Ни спальни, ни дома, ни сада. Никаких рассветных лучей, влажные пражские сумерки. Вацлава бьет озноб, вирус бессмертия бродит в его крови.
Биохимия, цедит Митя сквозь раздутую губу. Вот тебе и биохимия.
* * *
Ничего не подгадывал, все само сложилось: пара дринков в баре, несколько гитарных рифов из проезжающей машины, холодный ночной воздух, слегка обжигающий легкие… и в конце переулка, по ту сторону пешеходного перехода – ярко-красная неоновая вывеска. Он смотрел на нее, потому что как раз туда и направлялся, собственно, шел домой, и не так чтобы был пьяный или какой-то по-особенному взволнованный, но вдруг светофор переключился с зеленого на красный, вспыхнул неожиданной рифмой к этой вывеске, в динамиках машины дрогнули далекие гитарные струны – и он замер, зачарованный невыразимой красотой момента, его абсолютным совершенством.
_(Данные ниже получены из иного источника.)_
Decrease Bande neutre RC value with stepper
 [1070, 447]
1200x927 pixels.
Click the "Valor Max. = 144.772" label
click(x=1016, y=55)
Как оно сложилось? Он не знает. Ни раньше, ни позже с ним не бывало ничего подобного. Он хорошо запомнил это внезапное мгновение городской гармонии; никому не рассказал о нем, но если бы спросили, в чем было дело, ответил бы: «Этот миг принадлежал вечности – один-единственный миг за всю мою жизнь».
16
1945 год
День Трансфигурации
Эта история началась в один из тех неприветливых, холодных августовских дней, когда солнечный свет отливает не золотом, а, скорее, серебром, или нет – не серебром, а свинцом. К полудню тучи заволокли небо, пошел дождь, и могло показаться, что календарь только в насмешку относит август к трем летним месяцам. Старый поезд, направлявшийся в S**, с грохотом мчался между холмов Корнуолла. Поэты называли их изумрудными или хотя бы зелеными, но сегодня сквозь пелену дождя они казались такими же серыми, как затянутое облаками низкое небо.